Luang Prabang in marzo: cosa vedere, dove mangiare e come spostarsi
Luang Prabang in marzo è ideale perché il clima è tiepido, la stagione delle piogge non è ancora iniziata e i flussi turistici rimangono contenuti.
Ho pianificato il viaggio partendo da Firenze con un volo low‑cost per Bangkok, poi un collegamento a Vientiane e infine un breve volo interno per Luang Prabang; l’unica alternativa davvero economica è l’autobus notturno dalla Thailandia, ma il tempo di percorrenza è un’intera giornata e i bagagli non sempre sopravvivono al viaggio. Una volta arrivati, muoversi è sorprendentemente semplice: il centro storico è percorribile a piedi, le strade laterali si aprono a biciclette a noleggio da un piccolo negozio vicino al mercato notturno, e i tuk‑tuk rimangono l’opzione più veloce per raggiungere le cascate di Kuang Si o il villaggio dei tessitori di Hmong.

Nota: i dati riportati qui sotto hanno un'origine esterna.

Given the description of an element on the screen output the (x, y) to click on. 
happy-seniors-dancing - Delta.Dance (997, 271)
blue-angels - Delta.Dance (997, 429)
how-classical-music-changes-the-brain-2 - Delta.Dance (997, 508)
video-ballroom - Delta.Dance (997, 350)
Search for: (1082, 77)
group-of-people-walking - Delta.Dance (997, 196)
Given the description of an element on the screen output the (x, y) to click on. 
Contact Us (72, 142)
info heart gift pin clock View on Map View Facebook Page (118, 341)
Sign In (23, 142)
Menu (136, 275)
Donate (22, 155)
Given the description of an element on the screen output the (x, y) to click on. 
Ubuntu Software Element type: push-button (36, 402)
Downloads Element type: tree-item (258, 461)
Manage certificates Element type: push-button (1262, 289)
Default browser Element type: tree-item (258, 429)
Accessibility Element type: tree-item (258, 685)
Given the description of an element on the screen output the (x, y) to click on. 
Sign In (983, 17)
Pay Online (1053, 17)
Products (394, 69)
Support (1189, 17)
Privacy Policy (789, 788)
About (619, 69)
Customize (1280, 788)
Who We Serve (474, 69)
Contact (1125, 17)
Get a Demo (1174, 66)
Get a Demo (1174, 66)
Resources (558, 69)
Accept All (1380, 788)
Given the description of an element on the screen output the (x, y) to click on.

Per gli amanti del motorino, i noleggi locali sono economici, ma è bene ricordare che le strade di montagna sono spesso scivolose dopo il primo acquazzone.
Un soggiorno di tre‑quattro giorni è più che sufficiente per visitare i templi principali (Wat Xieng Thong, Wat Mai), fare una gita in barca sul Mekong per vedere i famosi monasteri di acqua e dedicare una mattinata alle cascate. In più, consiglio di dedicare mezza giornata al mercato di morning per assaggiare il khao soi locale, ma anche di non perdersi il piccolo caffè dietro il museo nazionale dove servono tè alle foglie di Lao con una leggera nota di menta; è un posto che le guide tradizionali ignorano del tutto e offre un vero assaggio della vita quotidiana.
Il budget si colloca nella fascia media: alloggio in guesthouse di buona qualità, pasti di strada e qualche cena in ristoranti con vista sul fiume; non è necessario spendere una fortuna, ma neanche si può vivere al risparmio estremo per godere del comfort.
Un punto negativo da segnalare è la qualità delle connessioni internet: le reti Wi‑Fi pubbliche sono lente e spesso instabili, il che rende difficile pianificare gli spostamenti dell’ultimo minuto o scaricare foto. Inoltre, la pulizia dei bagni pubblici lascia a desiderare, quindi è consigliabile portare salviettine umidificate.
Un ultimo trucco che mi ha salvato la serata è stato quello di chiedere al proprietario del bungalow di aprire la porta del cortile dopo cena: il silenzio della notte è rotto solo dal canto dei grilli, e da lì è possibile osservare le lanterne dei templi accendersi lentamente, un’esperienza che nessuna brochure riesce a descrivere.